DIRECTION – Rewrite the records from the line with "This screenshot has width=946, height=841." up to and including the line with "click(x=33, y=23)", replacing "Filter text field" with "Search text field" and leaving everything else unchanged. Omit the pictures from your answer.
____ EXTRACTED RECORDS
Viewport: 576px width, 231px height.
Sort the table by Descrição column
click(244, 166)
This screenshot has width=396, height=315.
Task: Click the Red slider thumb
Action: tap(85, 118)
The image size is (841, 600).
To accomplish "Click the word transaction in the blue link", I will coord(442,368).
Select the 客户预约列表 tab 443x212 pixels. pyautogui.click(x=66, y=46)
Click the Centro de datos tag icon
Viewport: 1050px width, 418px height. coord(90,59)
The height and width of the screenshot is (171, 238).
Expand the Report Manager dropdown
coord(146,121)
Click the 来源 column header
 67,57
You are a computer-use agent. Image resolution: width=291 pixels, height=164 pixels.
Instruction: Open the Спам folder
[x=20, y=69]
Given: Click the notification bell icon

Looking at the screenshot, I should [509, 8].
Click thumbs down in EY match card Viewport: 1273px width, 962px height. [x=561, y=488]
________
____ EXTRACTED RECORDS
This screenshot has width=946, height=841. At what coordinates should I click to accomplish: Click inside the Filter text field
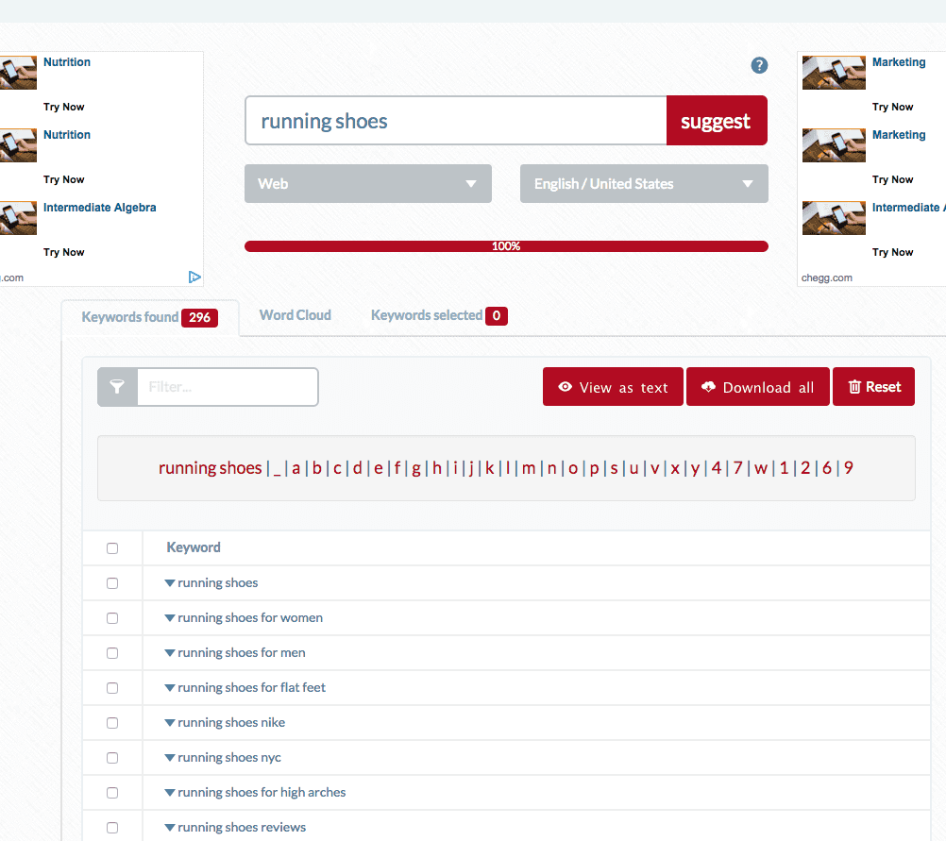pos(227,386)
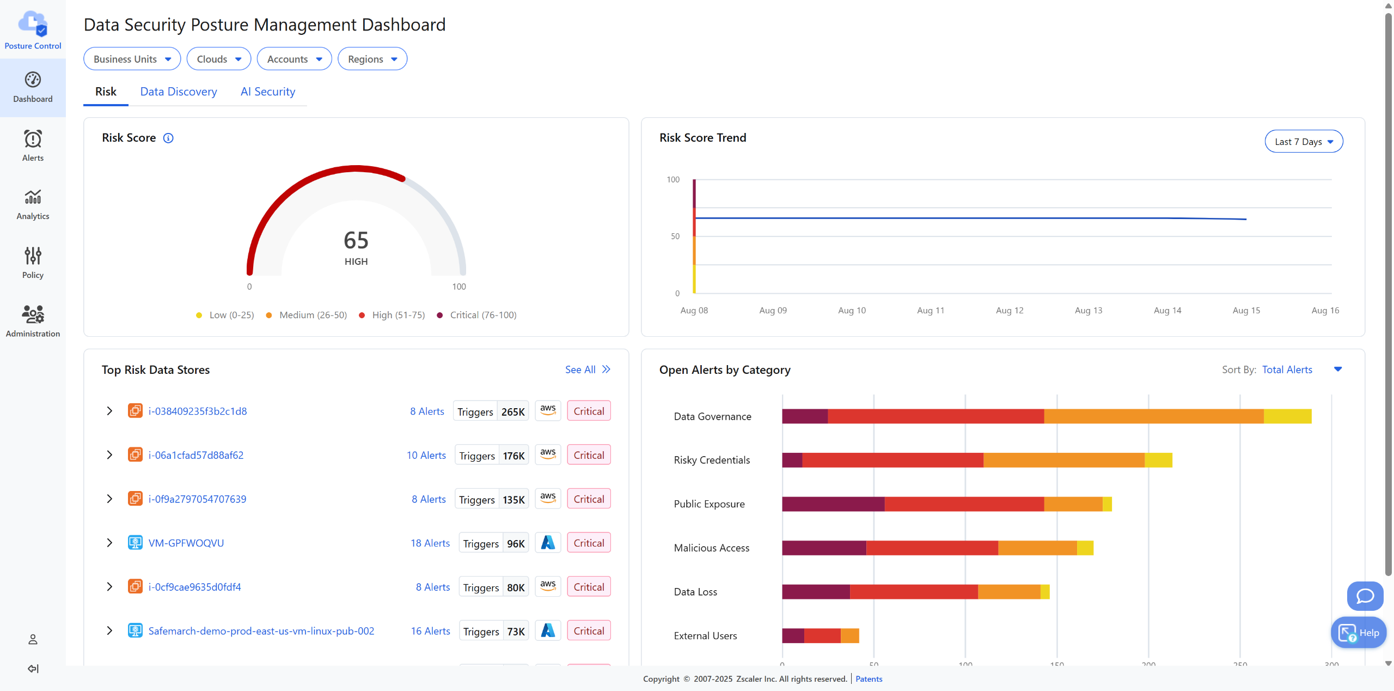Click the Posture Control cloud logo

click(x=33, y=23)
________
RIGHT ANSWER –
This screenshot has width=946, height=841. At what coordinates should I click to accomplish: Click inside the Search text field
pos(227,386)
Click the Posture Control cloud logo

click(x=33, y=23)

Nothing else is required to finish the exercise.